Musically, this album has strength in well-structured chord arrangements, which through the bare-bones studio production, is allowed to come over with ease. Indeed, instrumentally, the album is focussed entirely around a single acoustic guitar backed with a light, unobtrusive accompaniment hinged low in the mix. Each song is augmented by a different instrument in turn -  from the weeping e-bow on the downbeat 'Night Sets In', the bluegrass style violin on the boot-stomping 'Pleasantville' to the mouth-watering string arrangement on 'So Much For Being Neighbourly'. To round things off, Mireille, leaves you with a climax offering food for thought. The closing track 'Stealing Horses' wraps up the lyrical sentiments very nicely, filling the listener with a sense of release and soul-healing, all set to a guitar-hook-to-die-for slice of simplistic songwriting majesty.

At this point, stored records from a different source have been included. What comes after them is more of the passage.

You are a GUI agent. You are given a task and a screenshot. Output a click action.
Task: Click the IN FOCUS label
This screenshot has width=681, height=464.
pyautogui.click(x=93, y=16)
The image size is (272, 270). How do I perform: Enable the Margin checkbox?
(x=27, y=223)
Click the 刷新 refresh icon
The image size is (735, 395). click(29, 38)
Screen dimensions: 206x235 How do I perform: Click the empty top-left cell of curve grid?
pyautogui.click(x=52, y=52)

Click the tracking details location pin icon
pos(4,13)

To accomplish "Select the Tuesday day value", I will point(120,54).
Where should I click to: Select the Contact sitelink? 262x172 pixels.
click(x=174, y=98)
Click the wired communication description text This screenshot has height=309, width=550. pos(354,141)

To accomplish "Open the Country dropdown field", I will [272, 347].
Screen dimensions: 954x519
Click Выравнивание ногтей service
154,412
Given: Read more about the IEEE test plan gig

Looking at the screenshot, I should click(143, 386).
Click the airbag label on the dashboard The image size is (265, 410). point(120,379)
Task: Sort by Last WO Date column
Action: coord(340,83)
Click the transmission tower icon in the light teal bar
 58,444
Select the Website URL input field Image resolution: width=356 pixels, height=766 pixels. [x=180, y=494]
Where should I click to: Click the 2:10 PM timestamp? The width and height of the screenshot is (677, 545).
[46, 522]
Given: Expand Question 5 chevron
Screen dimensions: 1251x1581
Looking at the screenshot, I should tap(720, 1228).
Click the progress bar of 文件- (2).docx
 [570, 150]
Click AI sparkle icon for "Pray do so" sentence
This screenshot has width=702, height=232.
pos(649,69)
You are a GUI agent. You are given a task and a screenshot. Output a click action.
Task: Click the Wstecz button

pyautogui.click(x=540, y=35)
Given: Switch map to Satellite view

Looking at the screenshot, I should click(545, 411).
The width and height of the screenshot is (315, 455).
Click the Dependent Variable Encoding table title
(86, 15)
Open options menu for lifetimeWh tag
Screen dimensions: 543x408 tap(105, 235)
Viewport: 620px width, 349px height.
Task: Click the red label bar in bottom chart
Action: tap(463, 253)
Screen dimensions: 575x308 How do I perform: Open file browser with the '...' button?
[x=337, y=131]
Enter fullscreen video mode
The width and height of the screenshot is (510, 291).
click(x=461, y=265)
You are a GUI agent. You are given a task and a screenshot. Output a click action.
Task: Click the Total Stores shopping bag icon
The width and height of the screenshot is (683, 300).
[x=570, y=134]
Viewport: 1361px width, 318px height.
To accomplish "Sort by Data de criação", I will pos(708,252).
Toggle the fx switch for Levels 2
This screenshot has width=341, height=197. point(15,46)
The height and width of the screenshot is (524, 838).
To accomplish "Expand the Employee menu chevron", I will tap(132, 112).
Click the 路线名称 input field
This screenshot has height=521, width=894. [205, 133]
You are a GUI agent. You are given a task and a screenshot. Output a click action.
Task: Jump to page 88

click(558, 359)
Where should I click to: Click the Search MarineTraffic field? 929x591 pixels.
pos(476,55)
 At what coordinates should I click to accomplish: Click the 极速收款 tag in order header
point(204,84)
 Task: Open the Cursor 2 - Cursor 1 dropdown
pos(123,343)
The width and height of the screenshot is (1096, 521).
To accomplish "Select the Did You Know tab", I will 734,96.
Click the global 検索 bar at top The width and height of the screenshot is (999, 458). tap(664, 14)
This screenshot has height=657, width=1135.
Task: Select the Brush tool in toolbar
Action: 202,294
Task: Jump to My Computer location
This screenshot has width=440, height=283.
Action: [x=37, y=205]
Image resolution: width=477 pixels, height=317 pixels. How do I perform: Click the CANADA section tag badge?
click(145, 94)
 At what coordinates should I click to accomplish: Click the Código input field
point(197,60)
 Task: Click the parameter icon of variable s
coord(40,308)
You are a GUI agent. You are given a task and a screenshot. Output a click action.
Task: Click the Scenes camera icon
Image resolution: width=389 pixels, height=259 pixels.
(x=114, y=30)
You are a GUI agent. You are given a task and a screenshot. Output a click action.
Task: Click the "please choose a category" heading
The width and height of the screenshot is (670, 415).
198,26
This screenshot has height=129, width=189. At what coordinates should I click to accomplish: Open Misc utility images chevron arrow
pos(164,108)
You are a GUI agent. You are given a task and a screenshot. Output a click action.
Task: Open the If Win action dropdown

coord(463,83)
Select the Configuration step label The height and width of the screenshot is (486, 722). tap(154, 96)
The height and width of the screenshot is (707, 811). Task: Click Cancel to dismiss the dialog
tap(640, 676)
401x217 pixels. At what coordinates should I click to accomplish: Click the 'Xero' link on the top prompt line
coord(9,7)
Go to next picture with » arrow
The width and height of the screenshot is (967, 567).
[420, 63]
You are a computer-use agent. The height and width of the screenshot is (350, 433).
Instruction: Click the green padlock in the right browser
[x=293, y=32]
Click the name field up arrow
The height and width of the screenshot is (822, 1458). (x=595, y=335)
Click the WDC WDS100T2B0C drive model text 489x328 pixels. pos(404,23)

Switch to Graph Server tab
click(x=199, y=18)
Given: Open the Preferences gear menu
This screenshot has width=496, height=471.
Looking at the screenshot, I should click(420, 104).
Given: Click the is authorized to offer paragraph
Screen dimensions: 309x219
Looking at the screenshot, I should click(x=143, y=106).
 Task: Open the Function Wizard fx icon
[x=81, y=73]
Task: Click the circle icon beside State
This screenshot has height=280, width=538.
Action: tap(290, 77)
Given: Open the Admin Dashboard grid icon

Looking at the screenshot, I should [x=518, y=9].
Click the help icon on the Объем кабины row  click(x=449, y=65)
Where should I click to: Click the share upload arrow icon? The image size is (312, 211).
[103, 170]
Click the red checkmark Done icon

Reference points to Aimee Mann and Chrissie Hynde have already been forthcoming, but I suspect Mireille Mathlener has the dark sides of Patti Smith and PJ Harvey in her record collection too. The humble Bristol skyline might not provide enough rocky mountain panoramas or open buffalo plains to make this album the soundtrack to that aforementioned Kerouac nomadic road novel, but this album might at least make the perfect playlist for the morning after the night before.